* **Task objective**
Your answer should hold every line of the records below that contains the string "Pick".

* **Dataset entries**
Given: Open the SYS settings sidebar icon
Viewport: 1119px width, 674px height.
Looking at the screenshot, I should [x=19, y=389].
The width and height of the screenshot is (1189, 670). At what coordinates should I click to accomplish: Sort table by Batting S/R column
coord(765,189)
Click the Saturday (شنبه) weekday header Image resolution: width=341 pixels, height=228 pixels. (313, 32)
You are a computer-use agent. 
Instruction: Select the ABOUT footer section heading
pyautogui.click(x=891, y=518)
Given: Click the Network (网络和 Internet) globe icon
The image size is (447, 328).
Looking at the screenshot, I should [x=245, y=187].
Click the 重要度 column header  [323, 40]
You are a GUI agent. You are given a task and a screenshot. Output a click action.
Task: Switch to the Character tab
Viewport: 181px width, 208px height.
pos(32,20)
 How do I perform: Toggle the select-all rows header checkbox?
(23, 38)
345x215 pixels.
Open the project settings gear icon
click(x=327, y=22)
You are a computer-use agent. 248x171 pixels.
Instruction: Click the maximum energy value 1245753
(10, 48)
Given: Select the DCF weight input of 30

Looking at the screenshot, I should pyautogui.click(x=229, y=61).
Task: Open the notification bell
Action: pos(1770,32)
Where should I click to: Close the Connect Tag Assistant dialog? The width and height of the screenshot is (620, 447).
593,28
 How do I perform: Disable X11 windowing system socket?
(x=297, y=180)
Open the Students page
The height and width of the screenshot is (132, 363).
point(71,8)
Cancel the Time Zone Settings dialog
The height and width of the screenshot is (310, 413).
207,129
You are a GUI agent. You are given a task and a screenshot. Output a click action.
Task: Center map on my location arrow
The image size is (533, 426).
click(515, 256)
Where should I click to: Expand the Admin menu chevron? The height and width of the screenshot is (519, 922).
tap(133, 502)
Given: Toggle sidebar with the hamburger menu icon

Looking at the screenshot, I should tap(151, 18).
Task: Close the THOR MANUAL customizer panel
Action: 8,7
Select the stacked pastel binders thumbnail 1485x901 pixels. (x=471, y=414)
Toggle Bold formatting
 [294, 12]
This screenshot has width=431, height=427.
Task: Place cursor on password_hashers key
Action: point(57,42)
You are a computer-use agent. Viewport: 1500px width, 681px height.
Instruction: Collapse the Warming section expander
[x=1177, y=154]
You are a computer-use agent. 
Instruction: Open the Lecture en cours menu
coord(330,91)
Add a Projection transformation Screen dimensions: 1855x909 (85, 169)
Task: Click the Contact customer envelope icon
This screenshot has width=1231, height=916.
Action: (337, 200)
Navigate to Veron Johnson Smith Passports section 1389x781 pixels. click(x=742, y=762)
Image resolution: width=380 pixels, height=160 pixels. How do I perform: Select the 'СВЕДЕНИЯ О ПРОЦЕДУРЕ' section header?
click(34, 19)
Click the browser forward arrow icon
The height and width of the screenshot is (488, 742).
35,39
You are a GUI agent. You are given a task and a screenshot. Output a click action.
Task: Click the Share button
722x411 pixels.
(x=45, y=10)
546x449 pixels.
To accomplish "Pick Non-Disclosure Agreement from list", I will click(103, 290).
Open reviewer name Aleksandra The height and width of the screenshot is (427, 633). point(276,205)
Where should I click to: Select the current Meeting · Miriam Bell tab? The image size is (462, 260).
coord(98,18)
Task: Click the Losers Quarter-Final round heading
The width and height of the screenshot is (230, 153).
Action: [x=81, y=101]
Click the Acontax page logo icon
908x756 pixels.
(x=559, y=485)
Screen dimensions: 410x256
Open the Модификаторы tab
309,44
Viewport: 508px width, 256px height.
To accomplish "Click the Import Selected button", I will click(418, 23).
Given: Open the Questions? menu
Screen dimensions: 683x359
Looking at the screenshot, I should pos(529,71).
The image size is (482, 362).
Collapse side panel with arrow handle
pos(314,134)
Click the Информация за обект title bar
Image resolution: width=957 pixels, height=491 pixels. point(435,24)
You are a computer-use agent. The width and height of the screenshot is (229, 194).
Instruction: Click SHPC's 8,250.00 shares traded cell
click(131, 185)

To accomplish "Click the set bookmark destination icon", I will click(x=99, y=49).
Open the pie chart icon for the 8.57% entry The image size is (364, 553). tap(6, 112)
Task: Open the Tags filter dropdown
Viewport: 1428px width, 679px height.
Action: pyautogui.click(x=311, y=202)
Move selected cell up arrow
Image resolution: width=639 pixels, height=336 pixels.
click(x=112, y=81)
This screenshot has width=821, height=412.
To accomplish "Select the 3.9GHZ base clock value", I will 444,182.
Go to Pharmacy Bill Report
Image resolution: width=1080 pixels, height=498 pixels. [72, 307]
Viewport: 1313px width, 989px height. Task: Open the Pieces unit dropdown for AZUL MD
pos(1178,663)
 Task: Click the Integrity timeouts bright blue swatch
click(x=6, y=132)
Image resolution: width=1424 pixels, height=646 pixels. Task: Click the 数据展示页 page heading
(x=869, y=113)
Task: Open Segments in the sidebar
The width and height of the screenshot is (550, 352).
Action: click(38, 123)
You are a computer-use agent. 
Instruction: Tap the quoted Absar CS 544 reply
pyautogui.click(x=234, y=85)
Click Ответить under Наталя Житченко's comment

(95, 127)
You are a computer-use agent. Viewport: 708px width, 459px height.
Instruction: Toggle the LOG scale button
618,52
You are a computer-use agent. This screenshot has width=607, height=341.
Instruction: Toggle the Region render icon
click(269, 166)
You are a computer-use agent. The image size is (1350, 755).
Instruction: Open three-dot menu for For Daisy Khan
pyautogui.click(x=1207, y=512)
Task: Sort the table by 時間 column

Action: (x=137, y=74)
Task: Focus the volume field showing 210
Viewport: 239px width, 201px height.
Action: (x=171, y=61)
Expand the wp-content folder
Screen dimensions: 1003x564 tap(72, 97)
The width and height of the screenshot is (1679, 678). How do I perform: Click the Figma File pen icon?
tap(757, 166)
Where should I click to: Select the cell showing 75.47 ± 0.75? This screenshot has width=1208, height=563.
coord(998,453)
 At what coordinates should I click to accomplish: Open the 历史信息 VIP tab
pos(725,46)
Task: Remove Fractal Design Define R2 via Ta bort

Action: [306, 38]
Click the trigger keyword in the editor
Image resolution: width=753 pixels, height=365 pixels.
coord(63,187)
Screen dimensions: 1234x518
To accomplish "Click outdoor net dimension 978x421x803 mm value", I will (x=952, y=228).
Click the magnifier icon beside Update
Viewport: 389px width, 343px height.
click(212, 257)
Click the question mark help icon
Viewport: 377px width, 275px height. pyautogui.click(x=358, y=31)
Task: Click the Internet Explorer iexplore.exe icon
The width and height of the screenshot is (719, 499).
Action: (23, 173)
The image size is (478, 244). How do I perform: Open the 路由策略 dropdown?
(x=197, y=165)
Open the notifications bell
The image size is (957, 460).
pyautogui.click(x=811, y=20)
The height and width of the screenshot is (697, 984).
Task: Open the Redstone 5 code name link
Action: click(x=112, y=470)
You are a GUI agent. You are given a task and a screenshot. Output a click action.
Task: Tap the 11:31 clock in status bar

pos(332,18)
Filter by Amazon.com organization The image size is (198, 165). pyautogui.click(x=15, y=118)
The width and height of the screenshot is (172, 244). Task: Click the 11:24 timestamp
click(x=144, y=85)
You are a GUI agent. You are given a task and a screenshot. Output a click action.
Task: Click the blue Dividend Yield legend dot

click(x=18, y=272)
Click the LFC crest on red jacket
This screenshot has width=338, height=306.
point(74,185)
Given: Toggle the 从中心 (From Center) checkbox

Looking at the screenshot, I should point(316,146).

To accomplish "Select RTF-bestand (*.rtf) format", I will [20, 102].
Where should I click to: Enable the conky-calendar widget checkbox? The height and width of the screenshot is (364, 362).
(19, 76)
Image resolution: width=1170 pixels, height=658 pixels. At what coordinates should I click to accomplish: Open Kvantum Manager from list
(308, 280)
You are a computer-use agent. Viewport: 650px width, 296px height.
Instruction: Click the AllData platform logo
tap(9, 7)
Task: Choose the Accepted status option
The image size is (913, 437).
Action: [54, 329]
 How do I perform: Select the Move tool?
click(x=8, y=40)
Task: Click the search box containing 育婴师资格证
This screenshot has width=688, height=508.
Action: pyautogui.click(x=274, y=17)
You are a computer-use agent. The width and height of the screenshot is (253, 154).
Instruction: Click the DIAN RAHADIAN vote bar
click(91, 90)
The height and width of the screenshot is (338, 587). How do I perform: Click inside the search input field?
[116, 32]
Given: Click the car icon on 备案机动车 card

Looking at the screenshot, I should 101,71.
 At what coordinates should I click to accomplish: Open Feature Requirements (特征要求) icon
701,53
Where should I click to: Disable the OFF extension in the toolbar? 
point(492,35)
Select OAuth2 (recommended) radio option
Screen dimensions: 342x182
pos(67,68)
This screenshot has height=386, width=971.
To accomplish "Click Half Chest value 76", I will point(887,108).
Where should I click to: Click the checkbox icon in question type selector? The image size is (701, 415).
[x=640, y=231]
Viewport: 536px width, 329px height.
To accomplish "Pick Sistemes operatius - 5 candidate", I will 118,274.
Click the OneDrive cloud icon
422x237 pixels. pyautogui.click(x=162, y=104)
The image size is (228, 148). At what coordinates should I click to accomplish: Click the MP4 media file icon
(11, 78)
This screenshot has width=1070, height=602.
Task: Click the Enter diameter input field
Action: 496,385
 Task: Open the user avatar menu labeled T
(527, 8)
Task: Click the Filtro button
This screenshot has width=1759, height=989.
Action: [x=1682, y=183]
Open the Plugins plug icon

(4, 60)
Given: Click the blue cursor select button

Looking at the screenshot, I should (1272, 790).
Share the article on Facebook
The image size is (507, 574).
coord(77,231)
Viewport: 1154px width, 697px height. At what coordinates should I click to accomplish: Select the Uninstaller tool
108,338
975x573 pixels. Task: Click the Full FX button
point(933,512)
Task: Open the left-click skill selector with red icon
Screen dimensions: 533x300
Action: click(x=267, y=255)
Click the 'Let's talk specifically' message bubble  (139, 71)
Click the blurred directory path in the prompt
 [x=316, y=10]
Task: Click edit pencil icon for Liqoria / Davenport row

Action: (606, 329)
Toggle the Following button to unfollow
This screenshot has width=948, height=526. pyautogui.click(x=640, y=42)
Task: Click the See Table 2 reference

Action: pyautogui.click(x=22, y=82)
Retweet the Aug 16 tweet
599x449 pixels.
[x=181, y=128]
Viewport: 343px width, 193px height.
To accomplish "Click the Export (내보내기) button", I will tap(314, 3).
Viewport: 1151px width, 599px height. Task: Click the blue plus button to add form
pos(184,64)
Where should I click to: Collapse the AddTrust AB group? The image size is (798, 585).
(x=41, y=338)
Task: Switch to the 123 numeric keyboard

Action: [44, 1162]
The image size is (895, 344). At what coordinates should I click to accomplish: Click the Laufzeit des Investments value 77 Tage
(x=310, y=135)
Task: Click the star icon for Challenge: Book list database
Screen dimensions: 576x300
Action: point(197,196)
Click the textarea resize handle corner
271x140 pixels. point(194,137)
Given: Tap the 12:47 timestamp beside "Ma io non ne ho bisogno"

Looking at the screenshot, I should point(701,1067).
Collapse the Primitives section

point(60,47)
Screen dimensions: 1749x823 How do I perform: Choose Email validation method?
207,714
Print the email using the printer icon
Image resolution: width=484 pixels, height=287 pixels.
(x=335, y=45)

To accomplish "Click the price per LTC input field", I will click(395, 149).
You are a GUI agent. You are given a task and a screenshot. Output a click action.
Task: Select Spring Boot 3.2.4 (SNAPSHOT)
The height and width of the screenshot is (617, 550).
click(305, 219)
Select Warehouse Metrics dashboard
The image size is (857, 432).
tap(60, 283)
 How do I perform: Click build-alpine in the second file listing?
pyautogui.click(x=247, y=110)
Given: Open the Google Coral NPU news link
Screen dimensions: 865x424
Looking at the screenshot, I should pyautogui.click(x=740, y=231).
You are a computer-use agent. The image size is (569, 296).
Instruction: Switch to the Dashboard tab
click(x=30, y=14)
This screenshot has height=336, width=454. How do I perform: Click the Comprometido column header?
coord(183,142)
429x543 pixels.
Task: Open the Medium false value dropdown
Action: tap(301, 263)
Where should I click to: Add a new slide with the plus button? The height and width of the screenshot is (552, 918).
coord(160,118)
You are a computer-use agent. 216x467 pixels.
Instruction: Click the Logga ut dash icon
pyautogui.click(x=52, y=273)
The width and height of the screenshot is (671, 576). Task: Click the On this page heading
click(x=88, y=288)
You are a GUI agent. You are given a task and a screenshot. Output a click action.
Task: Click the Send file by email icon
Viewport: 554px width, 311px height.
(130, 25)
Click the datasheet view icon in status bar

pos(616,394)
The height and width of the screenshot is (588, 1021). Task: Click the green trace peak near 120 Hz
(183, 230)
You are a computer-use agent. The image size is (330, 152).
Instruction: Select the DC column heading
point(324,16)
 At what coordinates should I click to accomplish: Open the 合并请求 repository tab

* **Answer for this exercise**
To accomplish "Pick Non-Disclosure Agreement from list", I will click(103, 290).
To accomplish "Pick Sistemes operatius - 5 candidate", I will 118,274.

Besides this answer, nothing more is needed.